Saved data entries
┄┄┄┄┄┄┄┄┄┄

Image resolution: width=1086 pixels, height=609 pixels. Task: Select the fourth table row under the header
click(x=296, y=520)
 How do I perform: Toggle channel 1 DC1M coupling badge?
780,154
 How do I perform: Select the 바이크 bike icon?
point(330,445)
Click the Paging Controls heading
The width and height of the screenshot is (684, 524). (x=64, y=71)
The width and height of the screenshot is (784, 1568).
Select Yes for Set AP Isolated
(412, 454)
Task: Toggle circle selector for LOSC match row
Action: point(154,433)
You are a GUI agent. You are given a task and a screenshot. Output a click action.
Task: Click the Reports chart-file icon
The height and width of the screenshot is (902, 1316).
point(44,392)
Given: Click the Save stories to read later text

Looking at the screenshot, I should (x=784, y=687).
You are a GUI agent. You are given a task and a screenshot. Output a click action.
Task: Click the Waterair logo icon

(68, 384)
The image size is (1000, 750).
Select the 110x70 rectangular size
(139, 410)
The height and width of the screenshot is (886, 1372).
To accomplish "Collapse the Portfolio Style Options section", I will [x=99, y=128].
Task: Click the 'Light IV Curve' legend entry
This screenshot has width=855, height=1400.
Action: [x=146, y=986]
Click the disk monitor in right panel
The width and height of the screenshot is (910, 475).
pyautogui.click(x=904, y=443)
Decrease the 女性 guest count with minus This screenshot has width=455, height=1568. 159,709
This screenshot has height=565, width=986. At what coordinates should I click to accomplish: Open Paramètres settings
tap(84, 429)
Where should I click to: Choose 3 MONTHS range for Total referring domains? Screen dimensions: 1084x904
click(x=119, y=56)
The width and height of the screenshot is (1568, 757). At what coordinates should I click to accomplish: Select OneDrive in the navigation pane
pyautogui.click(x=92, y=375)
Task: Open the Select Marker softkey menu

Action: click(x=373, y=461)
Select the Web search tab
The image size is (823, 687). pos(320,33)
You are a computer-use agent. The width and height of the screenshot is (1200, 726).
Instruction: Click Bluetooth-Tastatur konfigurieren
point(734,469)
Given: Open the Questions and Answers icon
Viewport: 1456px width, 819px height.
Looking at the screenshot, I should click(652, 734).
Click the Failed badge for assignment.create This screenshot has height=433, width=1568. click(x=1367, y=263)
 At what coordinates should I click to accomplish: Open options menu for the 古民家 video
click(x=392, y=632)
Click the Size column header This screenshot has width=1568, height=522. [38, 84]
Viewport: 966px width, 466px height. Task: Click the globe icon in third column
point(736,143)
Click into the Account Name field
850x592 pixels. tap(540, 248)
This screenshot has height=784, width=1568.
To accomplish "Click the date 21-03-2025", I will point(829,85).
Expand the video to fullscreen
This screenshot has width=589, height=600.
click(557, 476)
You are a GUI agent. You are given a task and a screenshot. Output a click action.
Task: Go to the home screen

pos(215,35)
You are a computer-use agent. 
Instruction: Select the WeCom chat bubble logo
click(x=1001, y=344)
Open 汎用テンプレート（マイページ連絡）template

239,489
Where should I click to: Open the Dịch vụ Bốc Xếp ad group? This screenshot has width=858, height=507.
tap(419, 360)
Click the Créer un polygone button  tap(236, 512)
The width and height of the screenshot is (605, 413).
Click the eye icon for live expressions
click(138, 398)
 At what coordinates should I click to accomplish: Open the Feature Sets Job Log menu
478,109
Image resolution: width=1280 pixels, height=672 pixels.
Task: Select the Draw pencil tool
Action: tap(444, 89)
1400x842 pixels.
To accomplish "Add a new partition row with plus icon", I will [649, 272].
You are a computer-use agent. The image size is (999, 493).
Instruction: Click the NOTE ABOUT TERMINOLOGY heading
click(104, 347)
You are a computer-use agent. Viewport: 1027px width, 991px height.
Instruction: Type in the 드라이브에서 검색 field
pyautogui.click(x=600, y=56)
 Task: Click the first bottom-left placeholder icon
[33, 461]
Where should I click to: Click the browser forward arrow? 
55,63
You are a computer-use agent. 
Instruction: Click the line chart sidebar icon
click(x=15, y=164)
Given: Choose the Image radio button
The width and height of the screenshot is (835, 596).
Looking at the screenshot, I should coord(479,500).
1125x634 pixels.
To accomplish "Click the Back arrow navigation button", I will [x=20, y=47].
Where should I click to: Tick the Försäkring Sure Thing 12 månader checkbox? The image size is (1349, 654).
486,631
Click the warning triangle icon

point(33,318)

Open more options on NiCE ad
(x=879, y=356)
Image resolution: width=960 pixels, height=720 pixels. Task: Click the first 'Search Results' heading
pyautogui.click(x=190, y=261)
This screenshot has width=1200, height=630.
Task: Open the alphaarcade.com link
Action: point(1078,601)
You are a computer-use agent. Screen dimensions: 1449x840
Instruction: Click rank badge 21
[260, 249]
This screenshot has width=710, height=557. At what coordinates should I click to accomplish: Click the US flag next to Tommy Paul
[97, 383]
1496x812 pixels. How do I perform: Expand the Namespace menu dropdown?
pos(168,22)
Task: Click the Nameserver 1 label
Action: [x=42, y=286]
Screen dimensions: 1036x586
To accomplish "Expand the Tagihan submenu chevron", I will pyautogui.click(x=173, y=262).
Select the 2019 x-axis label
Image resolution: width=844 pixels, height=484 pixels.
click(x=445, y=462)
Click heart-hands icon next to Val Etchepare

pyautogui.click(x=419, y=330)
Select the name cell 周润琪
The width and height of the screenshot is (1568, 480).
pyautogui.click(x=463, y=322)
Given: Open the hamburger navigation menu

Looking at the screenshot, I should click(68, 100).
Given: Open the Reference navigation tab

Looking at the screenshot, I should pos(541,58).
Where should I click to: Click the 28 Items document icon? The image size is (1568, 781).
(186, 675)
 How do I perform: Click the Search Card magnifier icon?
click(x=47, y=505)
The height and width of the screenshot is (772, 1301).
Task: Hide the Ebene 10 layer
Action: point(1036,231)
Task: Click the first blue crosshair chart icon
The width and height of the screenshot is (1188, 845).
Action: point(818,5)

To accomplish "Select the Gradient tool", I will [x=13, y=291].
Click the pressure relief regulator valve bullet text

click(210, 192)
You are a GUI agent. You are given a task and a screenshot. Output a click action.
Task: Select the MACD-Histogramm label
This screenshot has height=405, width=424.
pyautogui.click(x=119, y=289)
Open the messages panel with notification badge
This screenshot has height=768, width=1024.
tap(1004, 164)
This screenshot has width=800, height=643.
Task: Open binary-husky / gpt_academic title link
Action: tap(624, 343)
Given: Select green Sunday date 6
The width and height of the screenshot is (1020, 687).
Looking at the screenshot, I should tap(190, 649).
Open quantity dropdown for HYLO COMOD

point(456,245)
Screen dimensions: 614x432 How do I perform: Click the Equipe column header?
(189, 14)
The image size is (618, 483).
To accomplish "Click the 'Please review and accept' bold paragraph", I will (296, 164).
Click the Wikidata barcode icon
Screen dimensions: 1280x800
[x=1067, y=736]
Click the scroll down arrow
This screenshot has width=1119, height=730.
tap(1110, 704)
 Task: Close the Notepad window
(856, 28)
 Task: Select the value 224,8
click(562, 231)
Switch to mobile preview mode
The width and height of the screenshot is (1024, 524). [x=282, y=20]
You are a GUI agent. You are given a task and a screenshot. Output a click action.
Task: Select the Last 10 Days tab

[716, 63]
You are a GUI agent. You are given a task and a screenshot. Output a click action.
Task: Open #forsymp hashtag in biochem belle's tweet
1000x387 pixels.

┄┄┄┄┄┄┄┄┄┄

• _INSTRUCTIONS TO FOLLOW_
If a line in the records contains "computer", report it.

• _ANSWER SPACE_
You are a computer-use agent. The width and height of the screenshot is (1200, 726).
You are a computer-use agent. 
You are a computer-use agent. The image size is (999, 493).
You are a computer-use agent. Viewport: 1027px width, 991px height.
You are a computer-use agent. 
You are a computer-use agent. Screen dimensions: 1449x840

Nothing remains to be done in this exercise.